*Фрагмент документа:*
• • •

Еще до того, как исследование инфекционных заболеваний стали вести сугубо научными методами, в 70-х годах XIX века русский врач из Одессы И. Мочутковский провел на себе эксперимент с сыпным тифом. Он предполагал, что кровь больного сыпным тифом способна вызвать болезнь у здорового человека, и, взяв немного крови у больного, ввел ее себе в разрез на коже. Он не заболел, но упрямо повторял эксперимент еще пять раз. И на шестой раз, через 17 дней после очередного эксперимента, слег с классическими симптомами сыпного тифа.
Самоотверженный доктор несколько дней находился между жизнью и смертью, но потом пошел на поправку, а там и вовсе выздоровел (разве что на много лет осталось осложнение на сердце).

• • •

*Записи данных:*
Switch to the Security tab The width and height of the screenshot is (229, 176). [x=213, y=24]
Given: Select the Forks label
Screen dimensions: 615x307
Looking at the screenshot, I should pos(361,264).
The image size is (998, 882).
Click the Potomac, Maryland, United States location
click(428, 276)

• • •

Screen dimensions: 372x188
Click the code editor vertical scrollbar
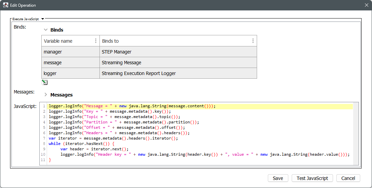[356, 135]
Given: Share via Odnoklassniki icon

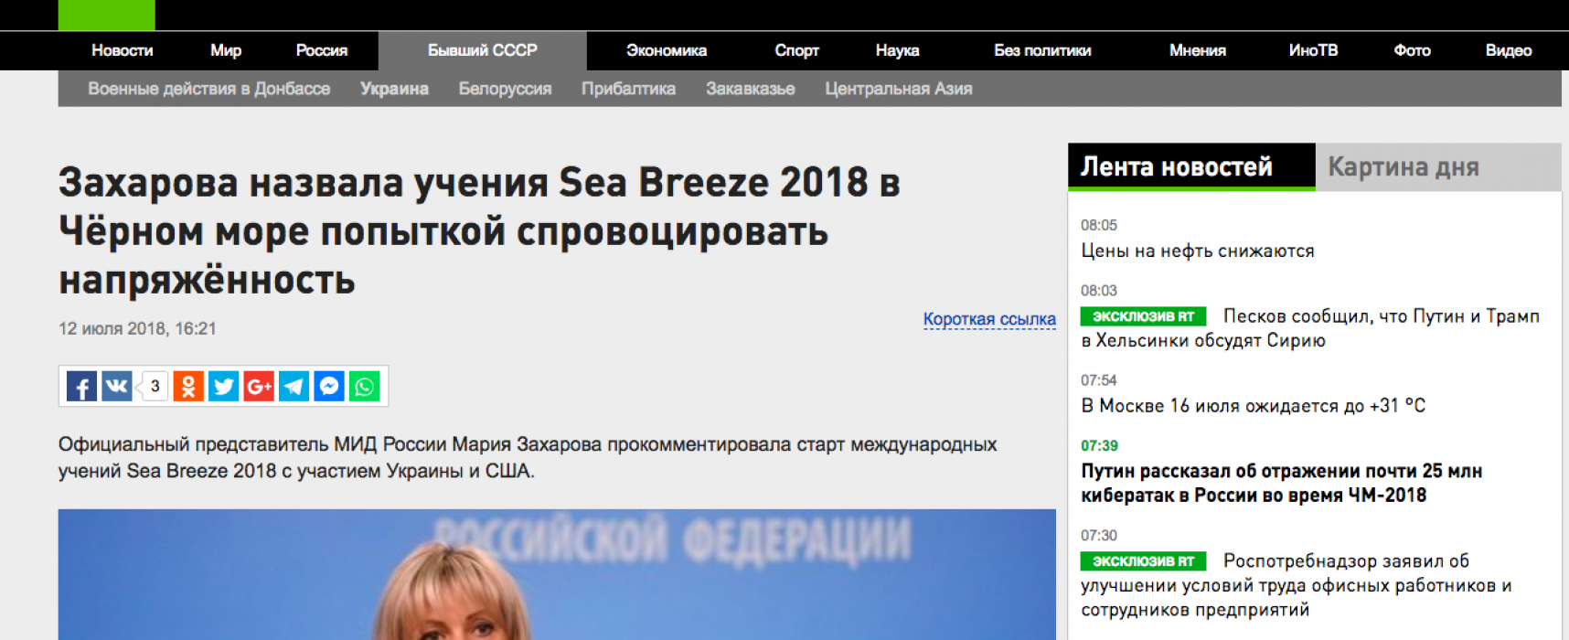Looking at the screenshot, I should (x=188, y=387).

• • •

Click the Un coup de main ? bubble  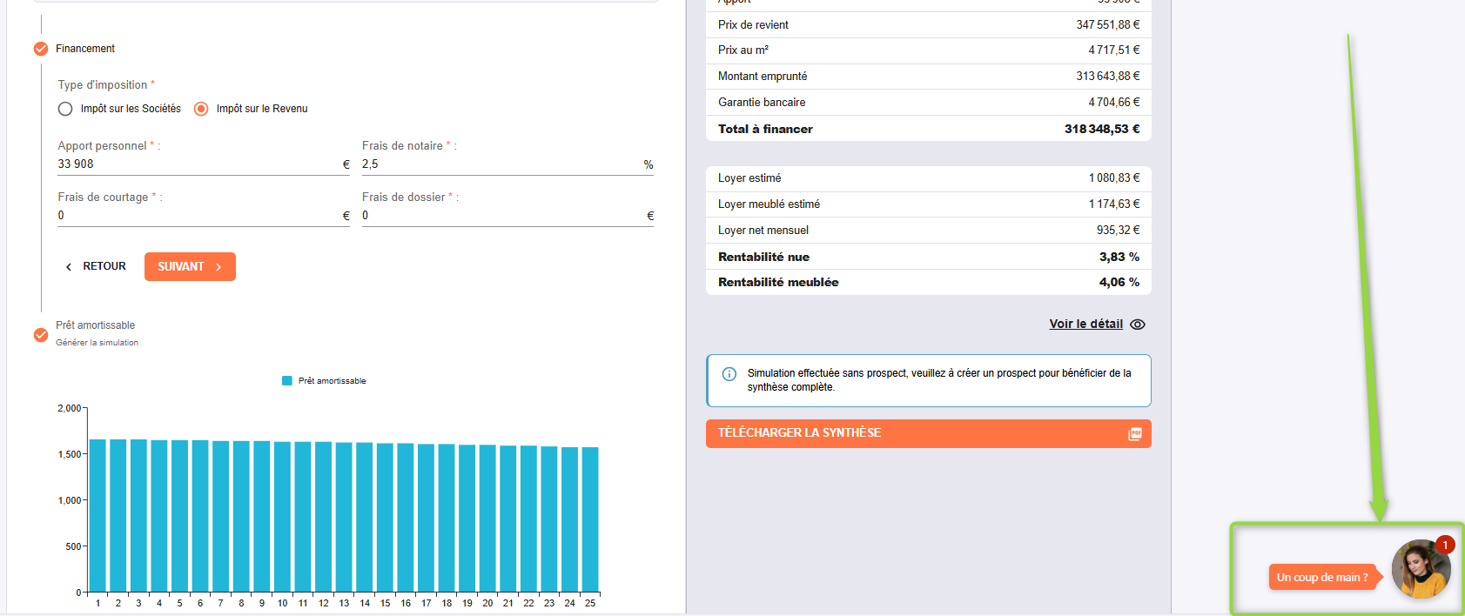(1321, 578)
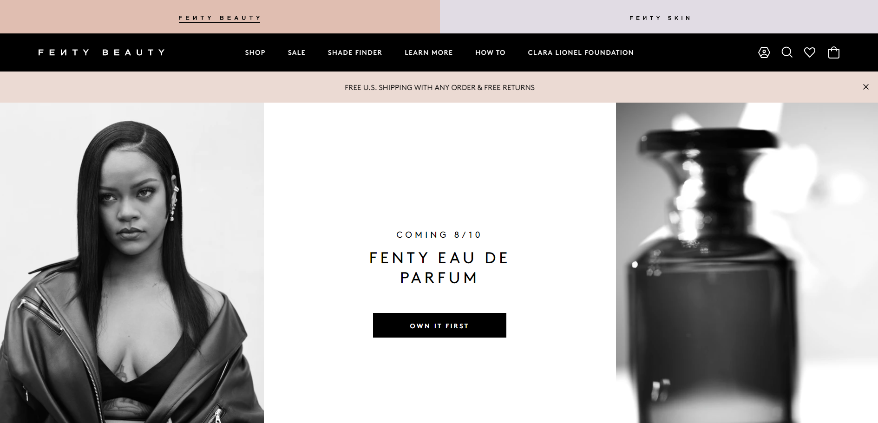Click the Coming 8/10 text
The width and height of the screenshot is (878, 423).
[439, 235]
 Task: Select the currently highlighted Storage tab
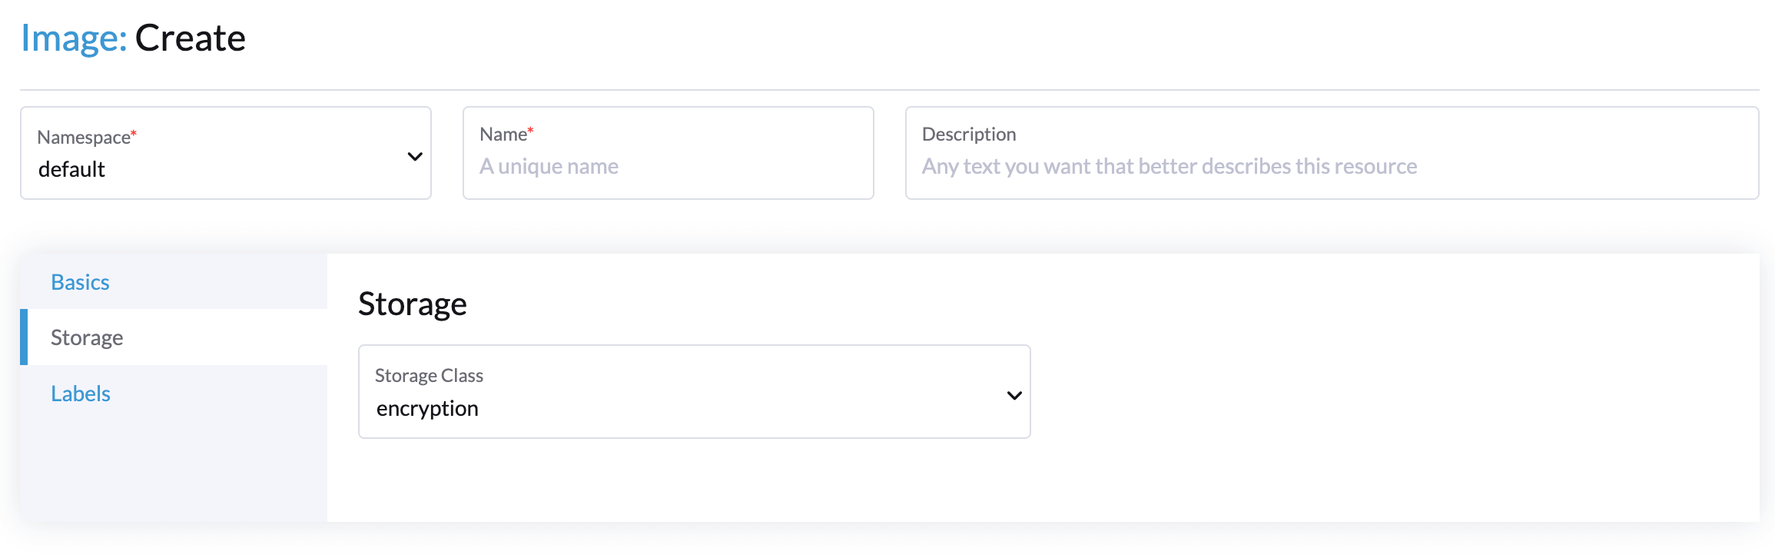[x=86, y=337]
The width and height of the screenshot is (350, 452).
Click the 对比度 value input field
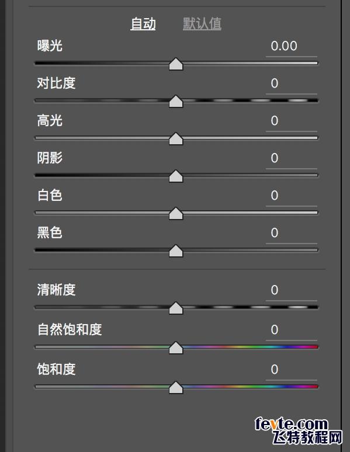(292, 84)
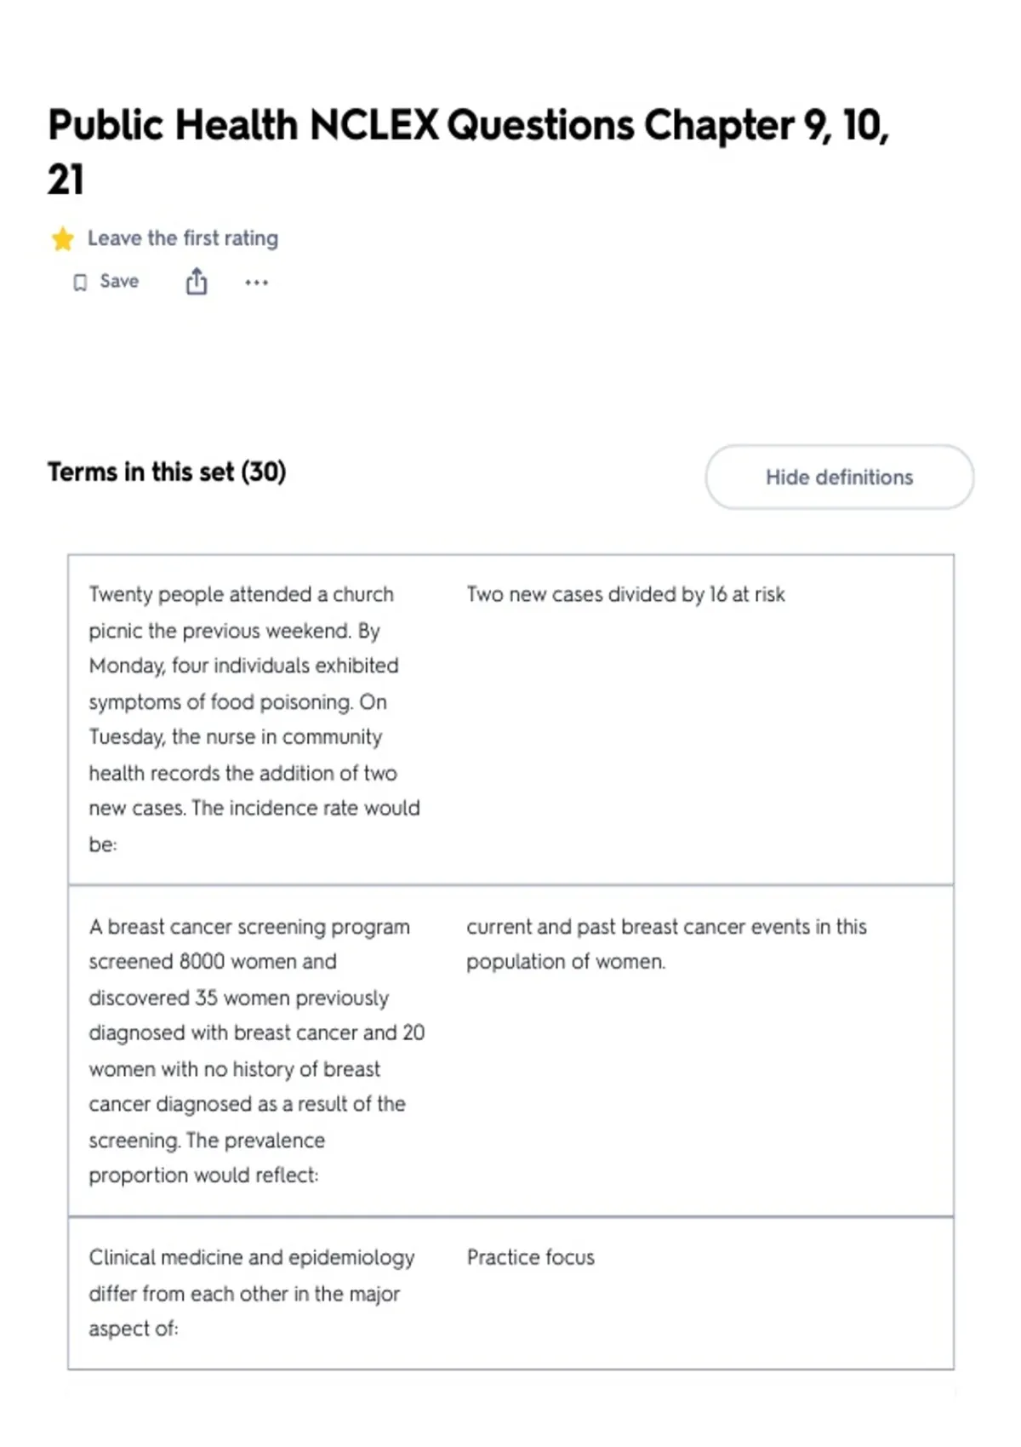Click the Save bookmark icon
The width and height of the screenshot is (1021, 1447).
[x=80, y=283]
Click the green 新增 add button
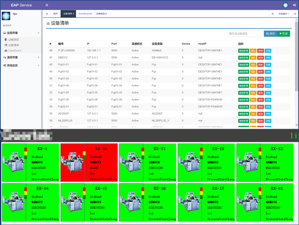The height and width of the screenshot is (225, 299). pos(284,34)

• • •

*Необходимые действия:*
a - Продублируйте из текста об опыте Мочутковского всё от слов «Самоотверженный доктор несколько» и до слов «осложнение на сердце).».
b - Продолжите текст об опыте Мочутковского после его последнего предложения.
Записи никак не связаны с текстом об опыте Мочутковского.

*Результаты выполнения:*
a -
Самоотверженный доктор несколько дней находился между жизнью и смертью, но потом пошел на поправку, а там и вовсе выздоровел (разве что на много лет осталось осложнение на сердце).

b -
Во время Первой мировой войны военный врач И. Н. Ашешев решил повторить опыт французского бактериолога Шарля Николя (удостоенного Нобелевской премии за открытие, что промежуточным носителем сыпного тифа является платяная вошь). Сначала Ашешев ввел себе несколько кубиков свернувшейся крови больного – как прививку, чтобы уберечься от тяжелой формы болезни при проведении основного эксперимента. Подождав три недели, ввел три кубика уже свежей крови больного. Заболел настолько тяжело, что коллеги всерьез беспокоились за его жизнь, но в конце концов выздоровел. Эксперимент этот имел огромное значение для того времени – во время Первой мировой войны и в течение нескольких лет после нее «сыпняк» был сущим бичом, косившим и целые лагеря военнопленных, и солдат в окопах, и гражданское население в тылах. Ашешев доказал: во-первых, возбудитель сыпного тифа пребывает в крови больного, а во-вторых (в отличие от оспы), предварительная «ослабленная» прививка вовсе не предохраняет от заболевания.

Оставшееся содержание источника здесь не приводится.